About Us
Background and Goal
Coronavirus disease 2019 (COVID-19) is thought to have emerged near the end of 2019. Although four years have passed since its emergence, COVID-19 is still spreading. The World Health Organization (WHO) has reported nearly 7 million deaths associated with COVID-19, but some estimates put the actual death toll at more than 21 million.
Humans have grappled with countless infectious disease threats throughout our history. It is no exaggeration to say that human history is a history of coexistence with infectious diseases. Yet, in modern times, the degree of damage due to infectious diseases varies significantly between regions. For instance, most deaths attributed to the “3 major infectious diseases,” tuberculosis, malaria, and HIV/AIDS, occur in low- and middle-income countries in Asia and Africa. Furthermore, in the 21st century, epidemics of emerging infectious diseases have been occurring one after another, mainly in Asia and Africa.
However, the COVID-19 pandemic followed a completely different pattern. Significant death tolls were seen in the US and high-income countries (HICs) in Europe which were previously thought to have conquered infectious diseases. Although the COVID-19 deaths have been calculated differently depending on the country and cannot be easily compared, as of early May 2023, the number of COVID-19 deaths in Japan was about 75 thousand, while that of the US exceeded 1.1 million. The UK reported over 220 thousand deaths. The number of deaths per capita in the US and the UK is approximately 5.5 times that of Japan. If Japan had the mortality as the US and UK, simple arithmetic will show that more than 400 thousand people in Japan would have died. Countries in the Asia Pacific, such as Singapore, South Korea, and New Zealand, also had fewer deaths per capita than the US and European HICs.
Various discussions regarding the differences in COVID-19 morbidity and mortality between Asia and developed Western countries have been held, but the exact cause of the differences is still unknown. It is likely that the differences are not only due to access to health care and recent experience of emerging infectious disease epidemics but also cultural backgrounds and people’s views of disease/life/death that have been cultivated over a long history of coexistence with infectious diseases. Post-COVID-19 global pandemic response frameworks are currently being discussed. However, it is inadequate that Western countries, who suffered greatly from COVID-19, are leading such discussions without adequately reviewing their responses to COVID-19.
In fall 2020, Tohoku University established the “System Design of Inclusive Society with Infectious Disease (SDGS-ID),” which leads interdisciplinary research on infectious diseases. In January 2023, we launched “A Workshop on Exploring Current and Post COVID-19 Societies‘’ which brought together researchers in the natural sciences, medicine, and the humanities/social sciences. These groups discussed why the COVID-19 responses between Asian and Western countries were different. They also discussed future issues of global health governance.
In line with Tohoku University’s goal of creating a sustainable society by linking comprehensive knowledge to action, an initiative called SOKAP (Sustainability Open-Knowledge-Action Program) was launched. As part of SOKAP, we started a research program called SOKAP-Connect, which is based on the SDGS-ID. Through SOKAP-Connect we have begun a project entitled "Tohoku University Interdisciplinary Collaboration for Global Preparedness and Local Resilience to Next Pandemics (SOKAP-TUPReP).”
In this project, we will discuss (1) historical background, (2) cultural background of infectious diseases (including views on disease/life/death), (3) social disparities, and (4) global health governance with researchers from the natural sciences and the humanities/social sciences. Our goal is for researchers from around the world to work together to deepen discussions on various social issues that have emerged from the COVID-19 pandemic and compile them into international recommendations.
Our Approach

Teams and Members

Project Leader
Graduate School of Medicine
Professor
Hitoshi Oshitani

Coordinator
Graduate School of Medicine
Visiting Professor
Yoshitaka Tsubono
Analyzing the differences between Japanese and Western attitudes toward infectious diseases from a historical perspective, and incorporating such historical perspectives in the recommendations.

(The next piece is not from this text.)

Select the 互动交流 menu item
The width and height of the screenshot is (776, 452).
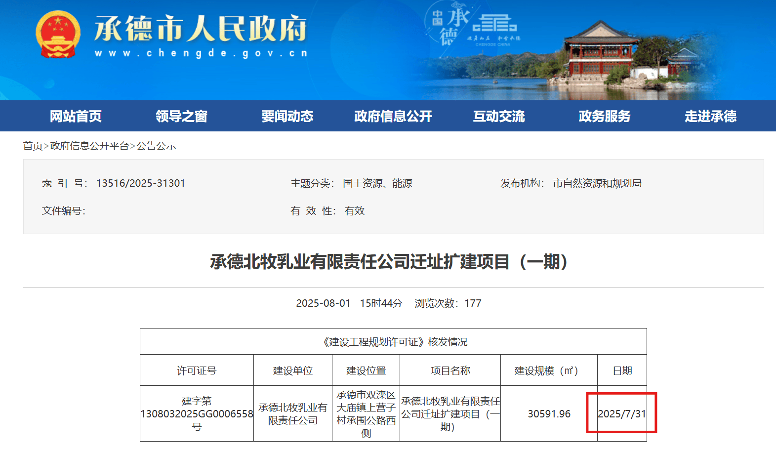[498, 116]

Analyzing how Japan‘s cultural background (including its views on life/death/diseases) influenced its response to COVID-19, identifying cultural factors that can be applied globally, and incorporating them in the recommendations.

Analyzing how the social disparities that became apparent during the COVID-19 pandemic affected the damages caused by the pandemic and organizing recommendations that will contribute to protecting marginalized populations.

Evaluating global health governance issues from the Japanese perspective and identifying problems with the Western-led pandemic prevention framework to compile recommendations for a global system to better prepare for future pandemics.